### What the exercise asks
According to the passage on software reshaping industries, what is the name of the book written by Michael Saylor?

### Supplied text
● ● ● ● ● ● ●

Illustration: CSA images/getty images

In August 2011, the Wall Street Journal published a widely noted article by Marc Andreeson called “Why Software Is Eating The World.” In the article, this prominent venture capitalist listed various industries where software has wreaked havoc, killing off long dominant competitors and raising new winners in their place: books (Amazon), entertainment (Netflix, Pixar, iTunes), advertising (Google), recruiting (LinkedIn), travel, retailers, transportation, finance, energy and so on.

In a similar vein, Michael Saylor, CEO of MicroStrategy and author of “The Mobile Wave,” offers the idea that mobile technology and the worldwide computing platform are dematerializing both products and services: the destruction of paper, the diminishing role of hard currency, everything related to photography, replacement of physical showrooms with virtual, shrinking and more transparent supply chains, medical care and education delivered remotely, etc.

The reinvention of business is under way on a mind-boggling scale, and technology is enabling enterprises to satisfy customers in new ways that are better, faster and cheaper. So, before you reinvent software to reshape your business and industry, ask yourself a simple question about the essence of your existing software: How many business processes does it support?

● ● ● ● ● ● ●

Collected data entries
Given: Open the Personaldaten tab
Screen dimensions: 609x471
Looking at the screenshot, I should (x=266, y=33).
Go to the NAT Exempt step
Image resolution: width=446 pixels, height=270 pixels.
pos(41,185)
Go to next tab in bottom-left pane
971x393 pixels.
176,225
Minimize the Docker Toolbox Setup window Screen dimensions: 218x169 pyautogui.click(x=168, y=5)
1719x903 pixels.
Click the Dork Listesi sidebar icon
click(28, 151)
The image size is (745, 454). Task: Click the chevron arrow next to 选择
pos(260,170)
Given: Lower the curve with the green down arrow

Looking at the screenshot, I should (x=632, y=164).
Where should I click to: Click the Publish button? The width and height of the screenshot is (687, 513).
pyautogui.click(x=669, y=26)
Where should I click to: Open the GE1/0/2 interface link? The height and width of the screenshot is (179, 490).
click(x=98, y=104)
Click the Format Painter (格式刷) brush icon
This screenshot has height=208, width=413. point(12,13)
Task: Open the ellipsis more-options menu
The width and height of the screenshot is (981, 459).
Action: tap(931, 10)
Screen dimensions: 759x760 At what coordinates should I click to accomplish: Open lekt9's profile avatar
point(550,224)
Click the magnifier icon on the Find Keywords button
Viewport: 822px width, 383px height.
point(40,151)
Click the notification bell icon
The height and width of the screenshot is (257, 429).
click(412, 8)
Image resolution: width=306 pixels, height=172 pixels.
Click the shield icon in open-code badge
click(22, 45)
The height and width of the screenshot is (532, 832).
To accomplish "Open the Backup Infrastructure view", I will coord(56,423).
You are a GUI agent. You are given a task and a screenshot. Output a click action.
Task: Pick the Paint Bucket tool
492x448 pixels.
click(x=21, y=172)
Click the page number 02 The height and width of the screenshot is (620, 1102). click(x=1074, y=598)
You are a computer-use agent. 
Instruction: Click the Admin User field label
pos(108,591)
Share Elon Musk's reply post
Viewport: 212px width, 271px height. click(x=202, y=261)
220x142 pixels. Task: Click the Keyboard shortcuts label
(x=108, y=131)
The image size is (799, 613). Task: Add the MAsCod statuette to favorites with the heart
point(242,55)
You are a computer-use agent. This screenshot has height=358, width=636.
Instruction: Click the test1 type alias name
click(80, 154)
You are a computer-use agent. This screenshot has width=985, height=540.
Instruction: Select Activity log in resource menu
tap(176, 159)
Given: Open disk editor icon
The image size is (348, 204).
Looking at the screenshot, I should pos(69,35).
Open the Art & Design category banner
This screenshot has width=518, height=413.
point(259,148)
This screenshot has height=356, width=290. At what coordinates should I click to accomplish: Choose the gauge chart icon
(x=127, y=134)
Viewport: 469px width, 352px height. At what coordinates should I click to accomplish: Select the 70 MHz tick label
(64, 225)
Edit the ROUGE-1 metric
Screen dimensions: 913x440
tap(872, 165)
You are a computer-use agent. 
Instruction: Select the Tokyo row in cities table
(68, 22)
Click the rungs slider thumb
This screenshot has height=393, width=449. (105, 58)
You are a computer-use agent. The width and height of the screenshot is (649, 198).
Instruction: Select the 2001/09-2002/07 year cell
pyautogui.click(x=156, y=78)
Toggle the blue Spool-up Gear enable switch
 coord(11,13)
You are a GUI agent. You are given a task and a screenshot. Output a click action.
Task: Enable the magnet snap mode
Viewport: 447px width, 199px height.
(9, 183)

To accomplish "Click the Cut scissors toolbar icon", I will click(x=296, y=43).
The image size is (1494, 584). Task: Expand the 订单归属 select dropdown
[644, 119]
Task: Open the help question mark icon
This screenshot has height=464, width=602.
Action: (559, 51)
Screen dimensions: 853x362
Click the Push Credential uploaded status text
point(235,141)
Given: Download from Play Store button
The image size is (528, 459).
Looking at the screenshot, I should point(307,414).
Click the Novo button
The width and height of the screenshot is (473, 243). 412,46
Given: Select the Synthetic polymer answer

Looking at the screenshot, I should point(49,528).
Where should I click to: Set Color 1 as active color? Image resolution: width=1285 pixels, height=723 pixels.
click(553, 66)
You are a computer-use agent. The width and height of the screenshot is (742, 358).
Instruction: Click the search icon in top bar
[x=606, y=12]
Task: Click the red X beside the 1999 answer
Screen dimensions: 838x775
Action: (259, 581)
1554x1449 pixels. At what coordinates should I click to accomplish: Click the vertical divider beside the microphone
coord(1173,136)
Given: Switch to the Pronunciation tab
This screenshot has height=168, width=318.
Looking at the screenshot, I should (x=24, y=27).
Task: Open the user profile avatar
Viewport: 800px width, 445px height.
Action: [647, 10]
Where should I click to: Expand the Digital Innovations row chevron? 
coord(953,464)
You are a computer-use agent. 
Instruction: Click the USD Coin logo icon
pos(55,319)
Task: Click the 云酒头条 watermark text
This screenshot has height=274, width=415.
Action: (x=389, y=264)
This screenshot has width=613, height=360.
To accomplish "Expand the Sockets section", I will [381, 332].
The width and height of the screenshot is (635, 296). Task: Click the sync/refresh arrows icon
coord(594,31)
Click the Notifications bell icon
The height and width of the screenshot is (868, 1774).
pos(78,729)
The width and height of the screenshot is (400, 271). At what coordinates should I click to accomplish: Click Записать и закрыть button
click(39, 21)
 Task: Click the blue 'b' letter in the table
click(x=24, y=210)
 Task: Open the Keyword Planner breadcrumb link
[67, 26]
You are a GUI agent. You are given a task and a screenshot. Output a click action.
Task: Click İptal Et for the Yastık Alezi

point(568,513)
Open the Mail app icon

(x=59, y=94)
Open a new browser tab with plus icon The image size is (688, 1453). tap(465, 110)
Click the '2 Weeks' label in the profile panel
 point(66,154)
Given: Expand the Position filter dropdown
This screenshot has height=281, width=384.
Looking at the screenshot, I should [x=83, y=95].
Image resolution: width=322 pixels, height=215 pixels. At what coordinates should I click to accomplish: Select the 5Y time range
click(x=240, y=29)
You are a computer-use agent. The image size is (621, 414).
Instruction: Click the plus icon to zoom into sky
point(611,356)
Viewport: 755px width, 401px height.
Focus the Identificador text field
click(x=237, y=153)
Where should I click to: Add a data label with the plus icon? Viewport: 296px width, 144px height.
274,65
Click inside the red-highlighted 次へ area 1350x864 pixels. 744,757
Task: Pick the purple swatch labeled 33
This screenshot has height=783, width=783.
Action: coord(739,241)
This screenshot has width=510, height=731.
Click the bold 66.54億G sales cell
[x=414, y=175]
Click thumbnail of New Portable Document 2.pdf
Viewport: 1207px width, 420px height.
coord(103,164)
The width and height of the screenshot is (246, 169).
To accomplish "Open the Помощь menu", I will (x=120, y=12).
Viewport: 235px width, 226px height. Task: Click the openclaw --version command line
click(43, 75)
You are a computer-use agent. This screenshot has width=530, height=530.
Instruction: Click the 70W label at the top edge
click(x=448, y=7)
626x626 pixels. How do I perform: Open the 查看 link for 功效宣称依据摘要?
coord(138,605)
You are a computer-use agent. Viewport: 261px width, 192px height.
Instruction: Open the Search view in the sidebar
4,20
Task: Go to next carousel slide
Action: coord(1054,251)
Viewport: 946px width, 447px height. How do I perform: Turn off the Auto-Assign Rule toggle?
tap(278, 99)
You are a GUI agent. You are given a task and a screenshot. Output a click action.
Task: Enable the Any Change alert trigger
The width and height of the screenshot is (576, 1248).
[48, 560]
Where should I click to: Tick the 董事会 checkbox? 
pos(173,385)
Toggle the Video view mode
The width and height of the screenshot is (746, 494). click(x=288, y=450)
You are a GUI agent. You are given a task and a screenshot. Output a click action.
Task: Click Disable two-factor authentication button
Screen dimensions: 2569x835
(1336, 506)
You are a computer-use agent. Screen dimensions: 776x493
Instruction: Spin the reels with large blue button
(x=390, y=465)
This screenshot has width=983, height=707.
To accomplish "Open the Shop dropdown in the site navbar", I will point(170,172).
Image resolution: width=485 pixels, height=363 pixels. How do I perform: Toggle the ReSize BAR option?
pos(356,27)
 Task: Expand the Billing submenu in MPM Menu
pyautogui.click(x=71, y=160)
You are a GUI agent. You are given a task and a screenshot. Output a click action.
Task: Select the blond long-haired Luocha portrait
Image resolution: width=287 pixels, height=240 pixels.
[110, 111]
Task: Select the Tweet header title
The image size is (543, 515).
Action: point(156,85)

● ● ● ● ● ● ●

### Written answer
"The Mobile Wave"